Friday, April 29, 2016

My Old Friend R

I don't know why, but I was thinking about what few regrets I do have in my past, and I thought of an old friend.  R was an rather peculiar boy, very intelligent but a bit socially stunted due to his parents' controlling nature.  One story comes to mind that he wanted attend a community baseball game that he would often see across the street, so he snuck out one night; his parents then installed an alarm on his windows.  They almost never let him go anywhere unattended.  He had a second adopted brother who was more the outgoing, small town boy, being mechanically inclined and eventually joining the national guard.

For their part, the parents were hard working townspeople.  They were involved with the church and the community.  Very nice people that I stop in to see every few years when I'm driving through the town.  It can only be assumed that they could not have children of their own and adopted the two boys as a fulfillment of God's and their own desires for family.  I describe them because I don't think they are bad people, or even bad parents, even if I think they were a bit heavy handed during the later years of R's youth.

Anyways, they took a good liking to me and encouraged R's friendship with me.  They knew my family, being relatively wholesome, and wanted the influence to rub off on R.  This was also a good thing for R, as he got to socialize and do activities he wasn't normally allowed to do.  With me he was allowed to do sleepovers, paintball, wargaming, RPG's and exploring my family's property (a good 200 or so acres).

Looking back, I think that this was something R needed desperately in his life.  Being constantly monitored and under the control of a passive church family left him little room to channel his masculinity.  While I was free, more or less, with the trust of my family to go where I would, R found himself stuck like a hothouse plant that had long overgrown his container.  I remember my last days at home before moving to college when I revisited the woods of my youth, walking every single pond and large rock, marking every ramshackle structure my brothers and I helped to build and burying my hands in the soft rock and mud of the creek simply to feel the land and connect to it.  I knew at the time that I would probably never return to those happy places as the same person, but it helped me process that I would be leaving what was comfortable to me and becoming my own person.

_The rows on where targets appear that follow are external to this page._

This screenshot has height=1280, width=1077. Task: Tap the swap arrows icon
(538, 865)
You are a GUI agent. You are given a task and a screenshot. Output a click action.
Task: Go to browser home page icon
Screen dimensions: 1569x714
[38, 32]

I don't think R ever had such opportunities to create experiences for his own.  I imagine that his early life was ripped from him by the foster care system and after his adoption he was shepherded from one constructed experience to another, school, church, home and repeat.  It's understandable that he grew inwards.  After high school he went to a smaller state college with the goal of becoming a Masters in Librarian studies.  I think he would have made an excellent librarian or records keeper with his love for books and order.

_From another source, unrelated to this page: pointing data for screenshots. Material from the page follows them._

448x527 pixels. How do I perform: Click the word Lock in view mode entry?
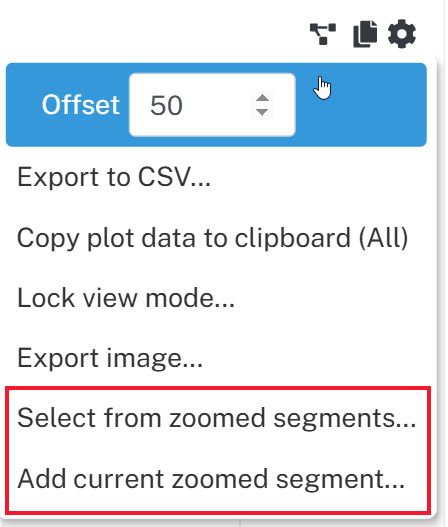[46, 298]
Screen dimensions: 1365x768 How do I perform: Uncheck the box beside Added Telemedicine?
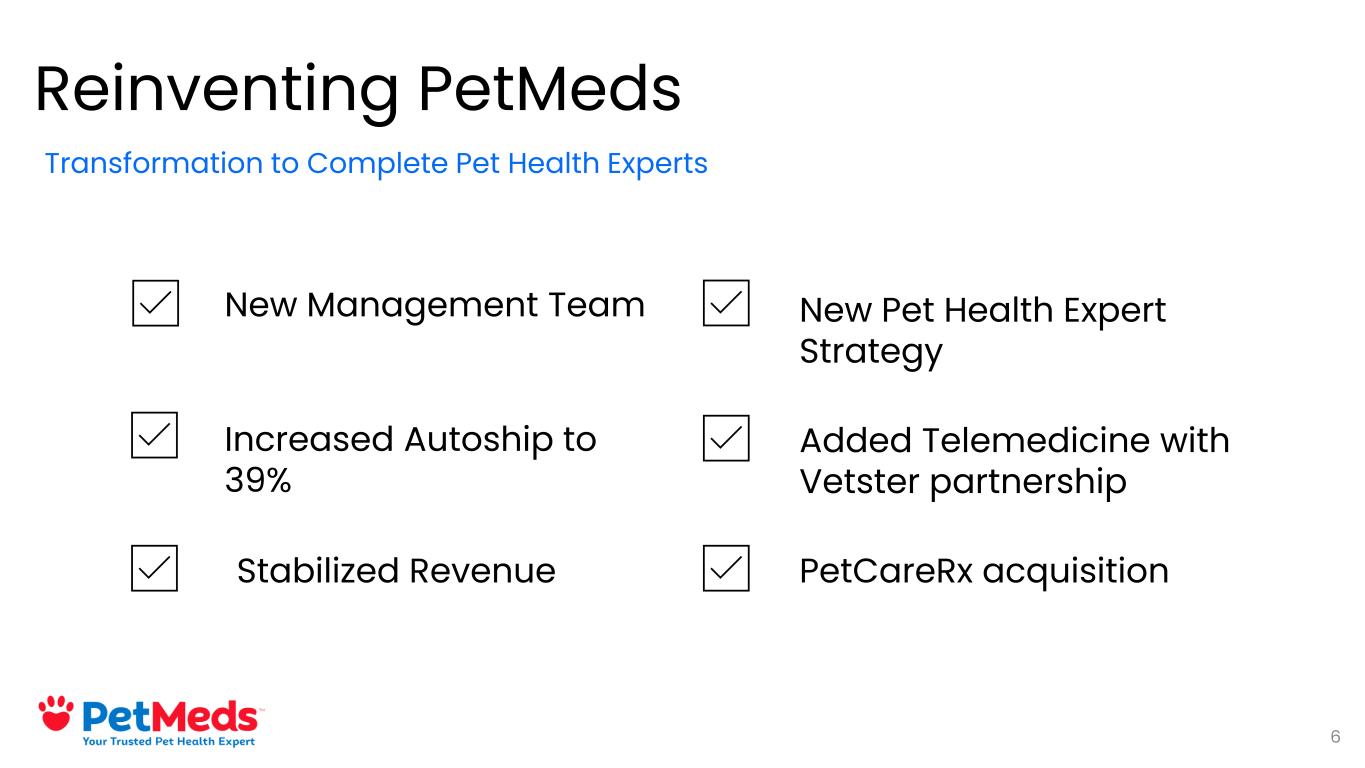click(726, 438)
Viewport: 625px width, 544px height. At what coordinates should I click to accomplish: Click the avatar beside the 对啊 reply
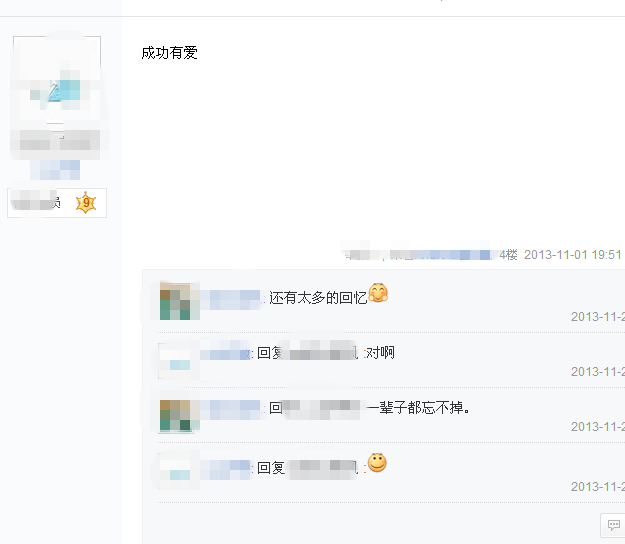click(175, 360)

We didn't talk much after high school, perhaps once every few months.  When we did, he would confide in me things that he would never tell his parents.  He was using alcohol (underage) in social settings, and had experimented with drugs.  He had joined a fraternity where he was participating in risky group behavior.  It seemed to me that he was trying to be the part of a group that would accept him, but it was causing him to make some sub-par life choices.  During our talks I would remain non-judgemental, but remind him that life is about finding your personal fulfillment and that these kinds of activities usually don't provide that.

He ended up marrying a girl he met from the campus, a rather large specimen.  I can't imagine what game she was playing, but I'm sure R just took the first girl who took interest in him.  He eventually joined the army and after home, then found that she had been cheating.  One thing led to another and while he was out she downloaded a sizable amount of child porn onto his computer and "reported him" to the authorities.  It eventually got dismissed, but the resulting divorce led to his life completely spiraling out of control.  During army training in GA, he went AWOL.  Last I knew he was piddling around our old state taking odd jobs and scraping by.

I have "regrets" because I feel a little like I could have prevented what happened to R if I or someone else could have been a more positive influence on him.  It's certainly not something I beat myself up over, but I do wonder how he would have turned out if he hadn't made the choices he did.

Having fully reflected up on my story, I find myself longing for some masculine influence myself.  Since I've gotten married I very rarely get "alone time", and almost never with other people without the wife.  While my wife is my best friend, we've both noticed that I tease her as part of my nature, which causes her some distress.  For me, this is just playful communication, but I am coming to realize that this is the kind of communication that I would be doing with a man, were there any I would spend time with.

With that in mind, I should resolve to make a conscious effort to spend time with other men, preferably positive ones like my brothers!